WHAT THIS TASK INVOLVES: Using the entries that follow, write out the line containing "Community (499, 24)", the line containing "Dining (389, 24)", and every line between them, exactly and nothing else.

INPUT DATA:
▶

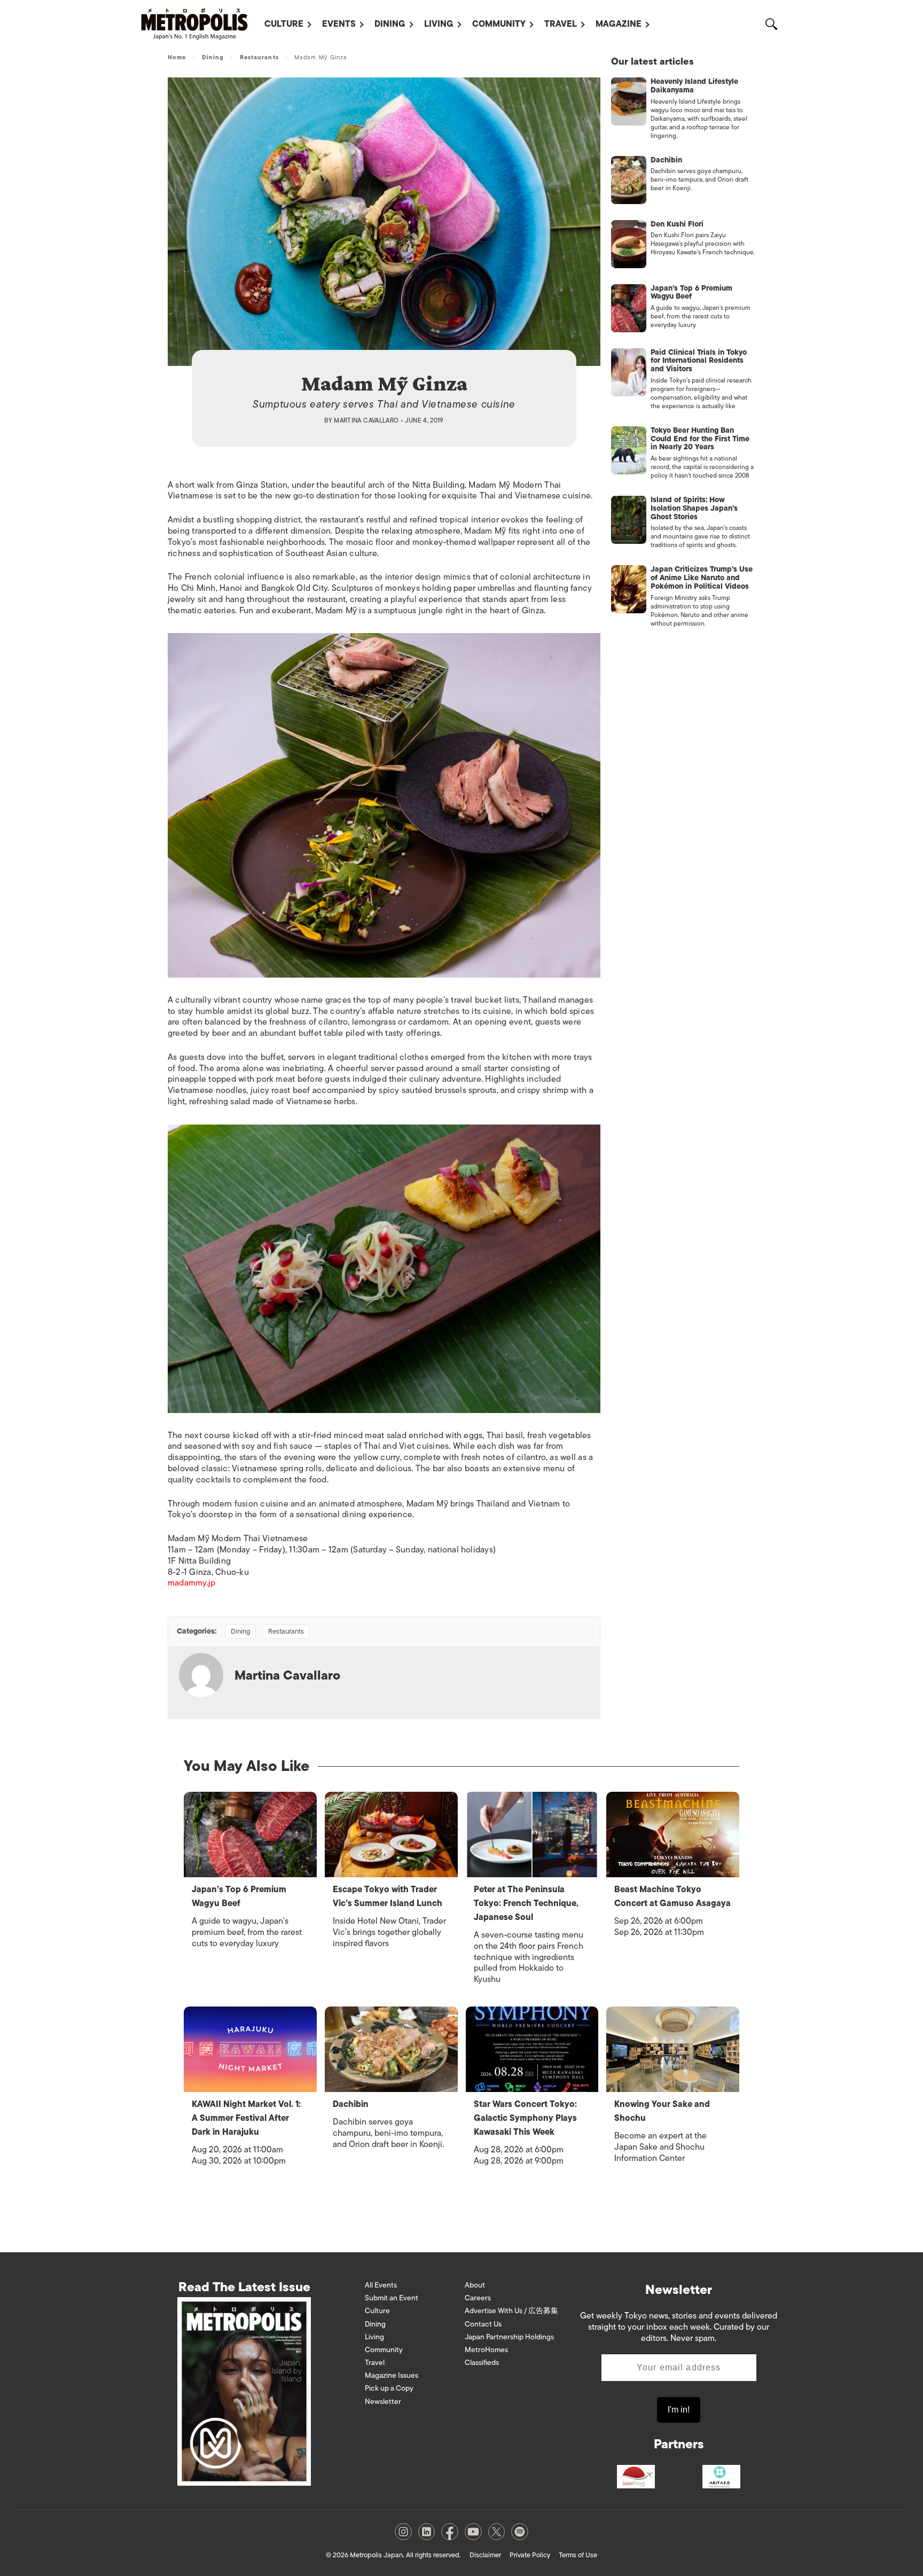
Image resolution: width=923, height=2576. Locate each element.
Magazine (619, 24)
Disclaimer (485, 2555)
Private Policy (530, 2555)
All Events (381, 2285)
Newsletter (383, 2401)
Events (339, 24)
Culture (283, 24)
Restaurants (259, 57)
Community (499, 24)
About (475, 2285)
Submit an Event (391, 2298)
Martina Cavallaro (366, 420)
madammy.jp (191, 1583)
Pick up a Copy (389, 2388)
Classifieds (482, 2362)
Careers (478, 2298)
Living (438, 24)
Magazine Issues (391, 2375)
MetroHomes (486, 2350)
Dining (389, 24)
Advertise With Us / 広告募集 (511, 2311)
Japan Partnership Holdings (509, 2337)
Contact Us (483, 2324)
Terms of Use (578, 2555)
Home (177, 57)
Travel (560, 24)
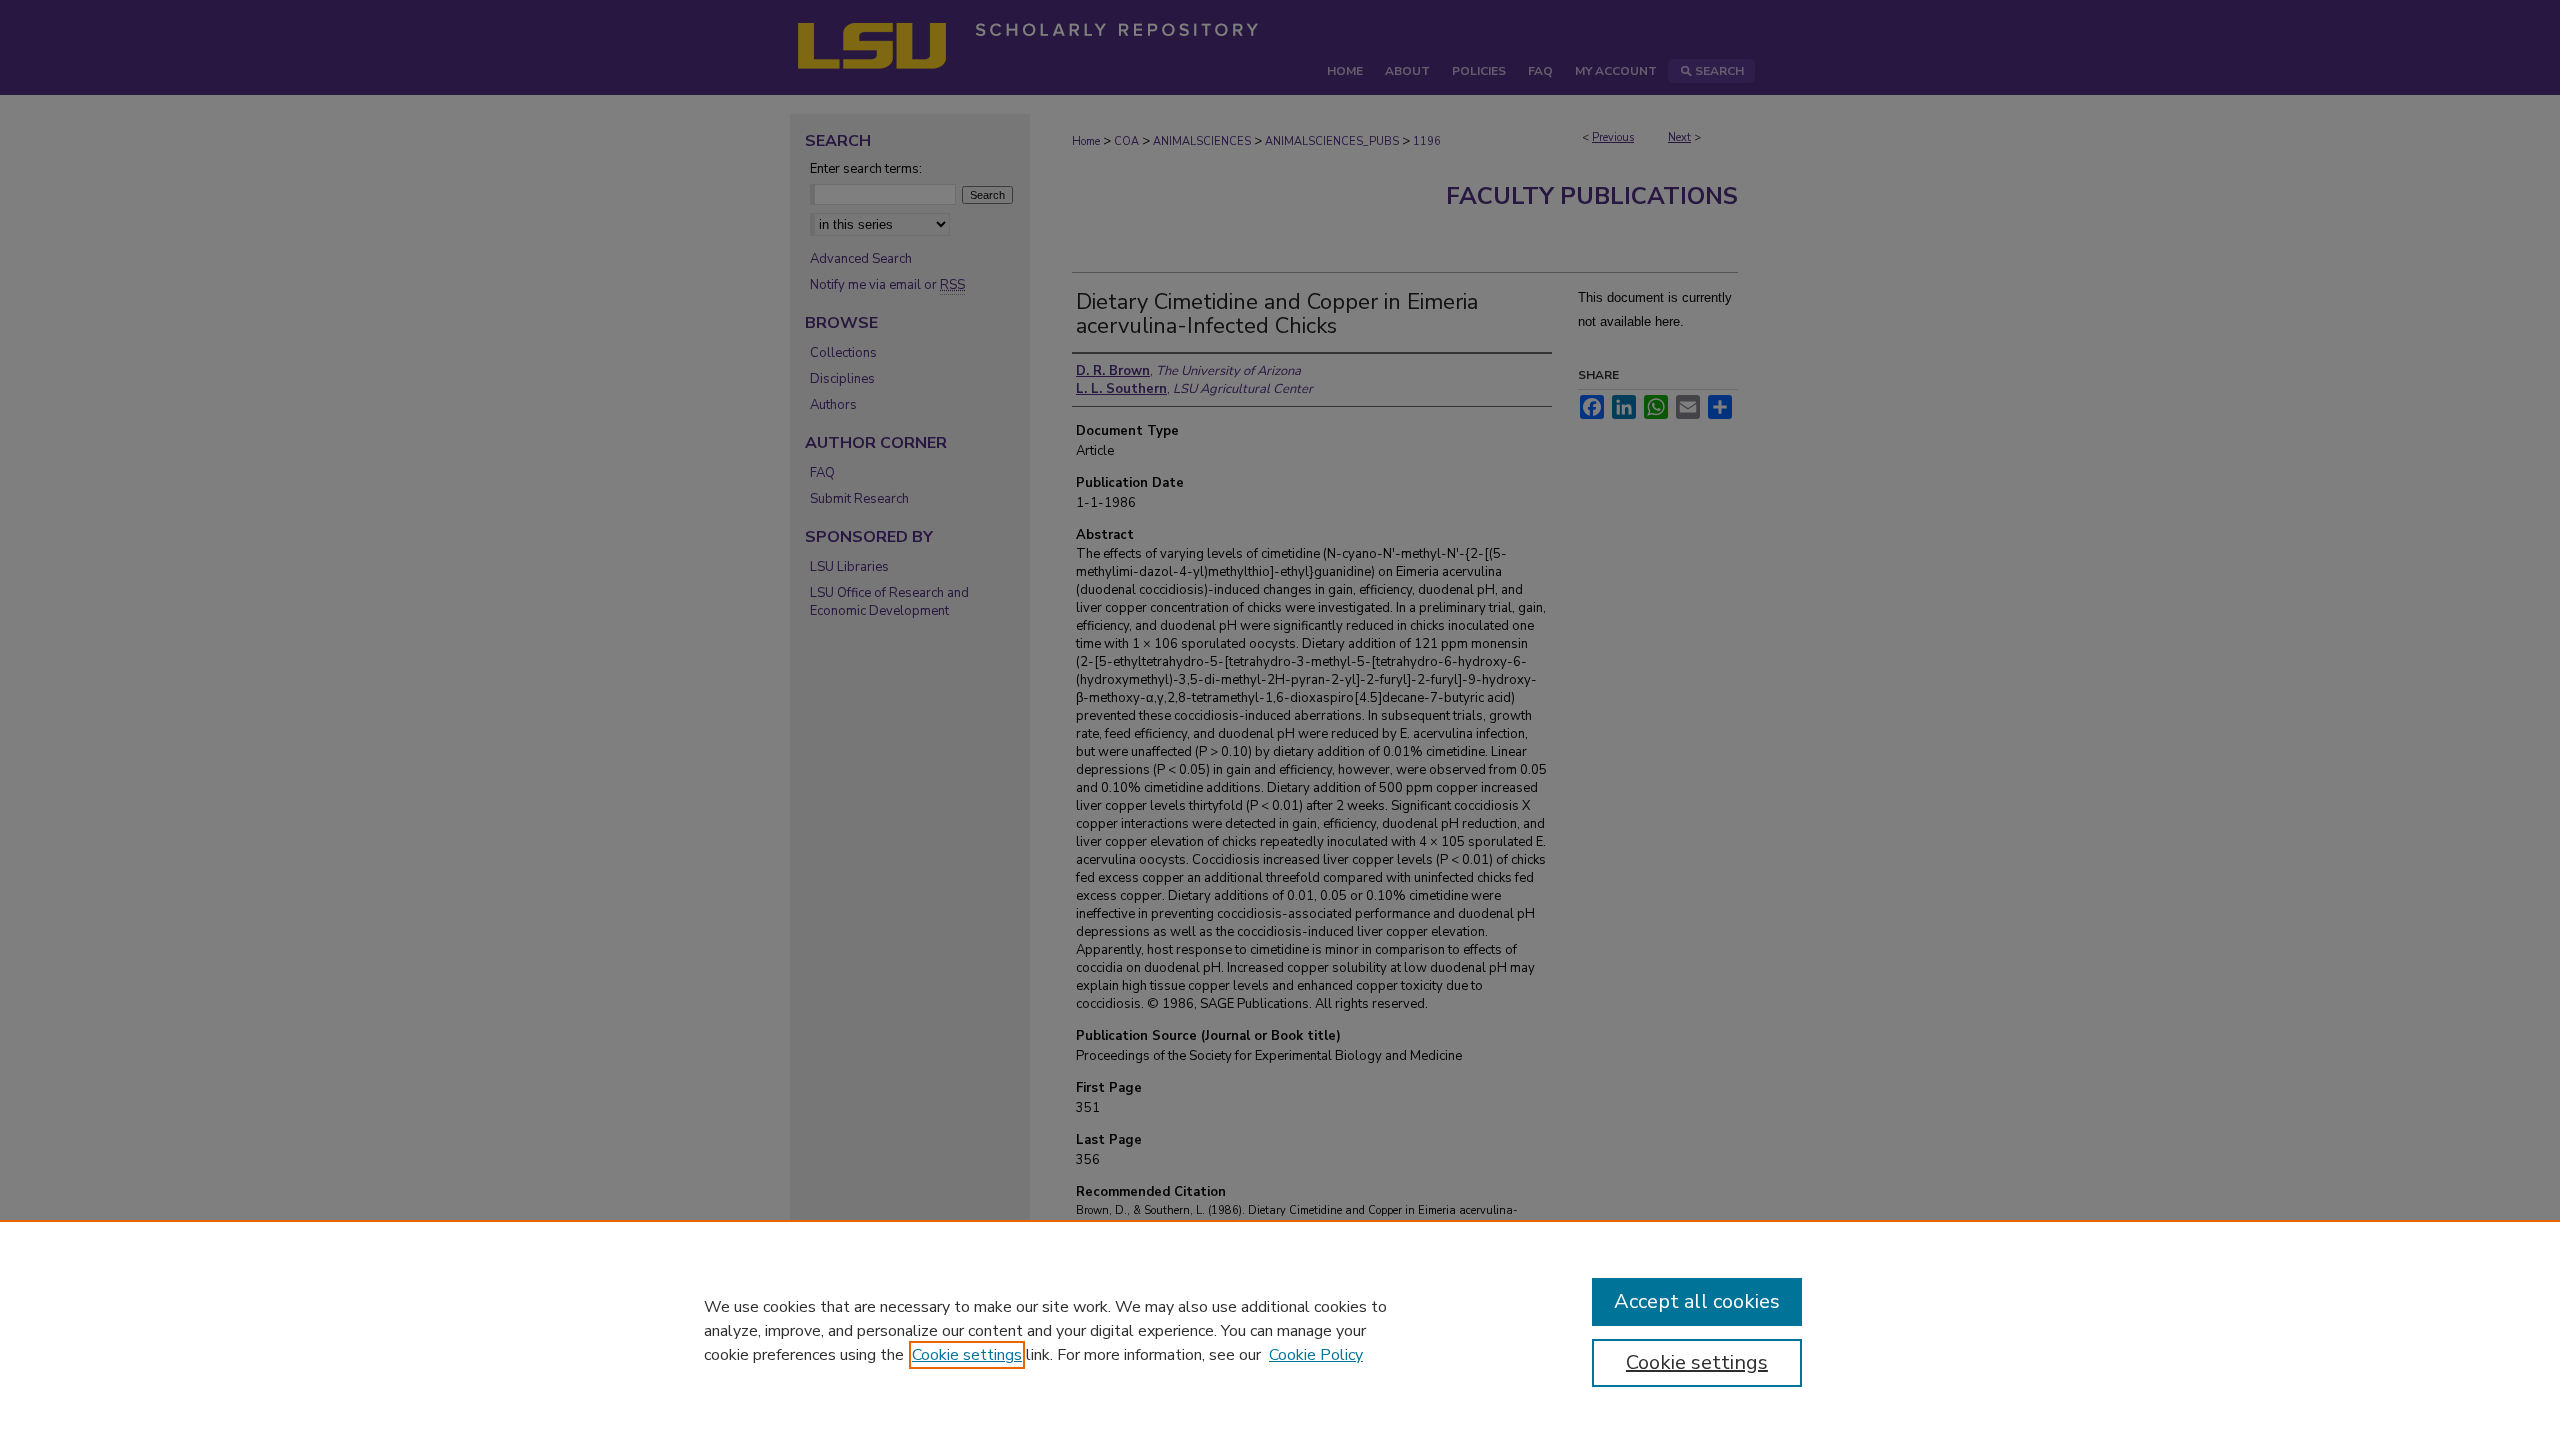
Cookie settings (967, 1355)
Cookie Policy (1316, 1355)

◀

WRITTEN SOLUTION:
Community (499, 24)
About (475, 2285)
Submit an Event (391, 2298)
Martina Cavallaro (366, 420)
madammy.jp (191, 1583)
Pick up a Copy (389, 2388)
Classifieds (482, 2362)
Careers (478, 2298)
Living (438, 24)
Magazine Issues (391, 2375)
MetroHomes (486, 2350)
Dining (389, 24)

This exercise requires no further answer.